All the answers were pretty easy to answer. For example, question one read: if you were walking past a pair of Manolo Blahnik's would you...
(a) go in immediately and buy a pair even though you can't possibly afford rent in New York, much less $1000 shoes, on a columnist's salary, (b) stare past the shoes and coo at the cute baby indoors because even though you could be a widely successful art gallery owner, you'd much rather play Mummy, (c) go in and start having sex with the cute salesman with the shoes on, of course, (d) admire them for a minute, then walk away wondering how they can justify those prices.

Clearly, I choose C.

Right.

Anyways, so these questions were all pretty straight-forward, and I started to realize that I was far more of a practical Miranda than a fanciful Charlotte, when I hit this question and could not, for the life of me, pick between A and D.

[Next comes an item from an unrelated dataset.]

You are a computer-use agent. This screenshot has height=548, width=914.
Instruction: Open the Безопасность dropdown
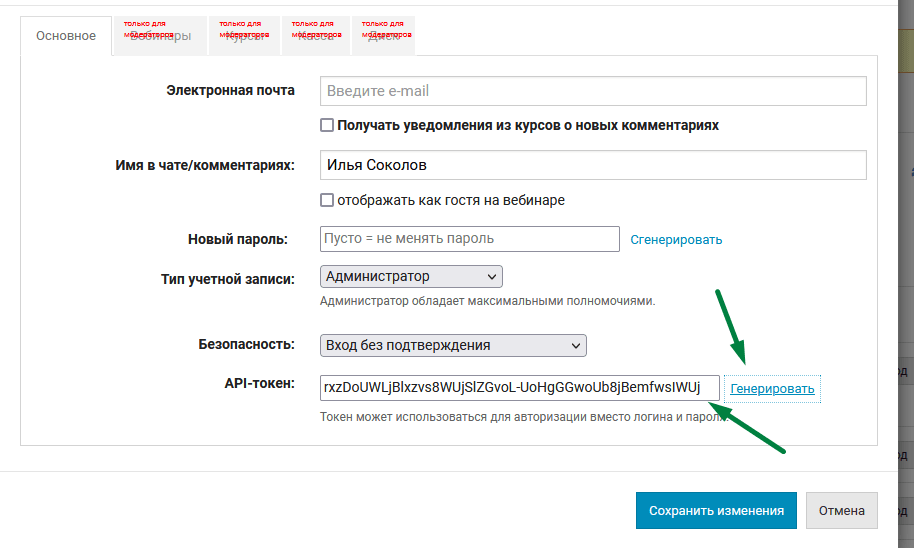click(x=453, y=345)
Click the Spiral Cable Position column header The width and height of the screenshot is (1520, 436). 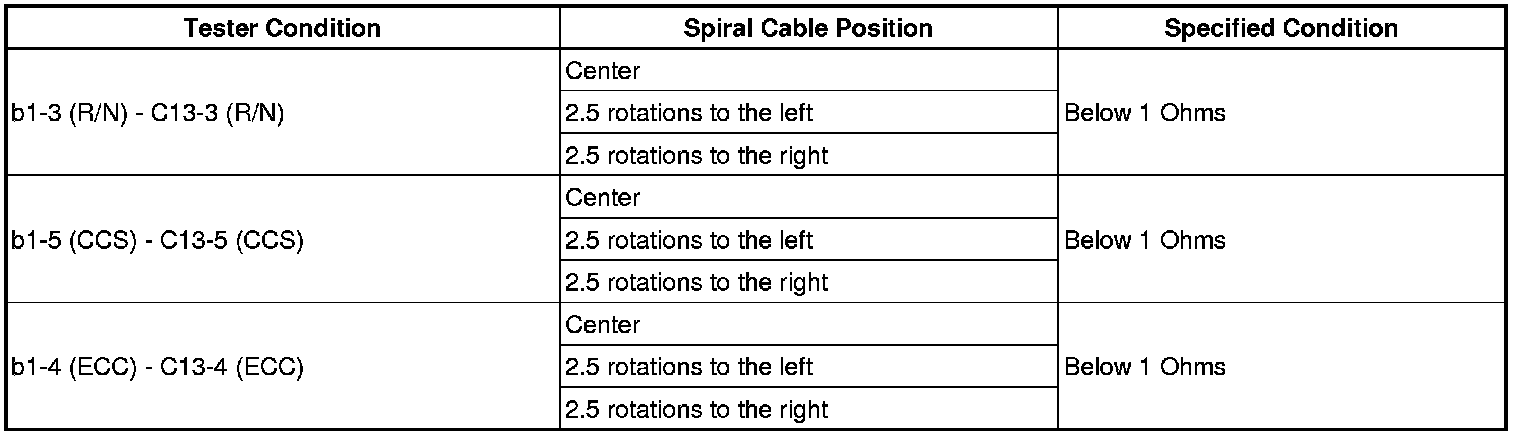(x=808, y=28)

Today, I met my best friend J for lunch. We headed towards the bus stop, catching up and laughing the whole way. Then, during one of J's long speeches about nothing, I glanced up and saw a blast from the past walking down the street. Towards us. He looked up at us, and then down at his phone, and then back at us and the surrounding street-walkers. There was no change in his facial expression. No clue that he was secretly freaking out about meeting face to face for the first time since our last week of undergrad.

I was horrified.

I looked like a mess. I hadn't had time to shower, and I was wearing a skirt that had a peanut butter stain on it. My hair hadn't been properly brushed for weeks, and pimples were waging war on my T-zone area (and winning by a landslide). And the Boy was in the library, instead of out there with me, where I could properly show him off.

And I couldn't believe there was no sign of recognition on his face as he glanced over us. Med school might have sucked the soul right out of me, but my facial features are still the same.

J kept talking, oblivious to my freak-out session. We started getting ever nearer, and just as we were about 50 yards from crossing paths, I grabbed J's arm, and ran away.

Yup. No explanation. No quick hi or hand wave. Just a tugging at my best friend's arm, and a quick getaway, eyes averted.

Maybe I am a Carrie after all.

The best part of all this? J kept on talking the whole time, completely in the dark as to what was causing all my strange behavior. "You're always like that," he replied when I asked, before segueing effortlessly back into the twisted plot lines of One Tree Hill.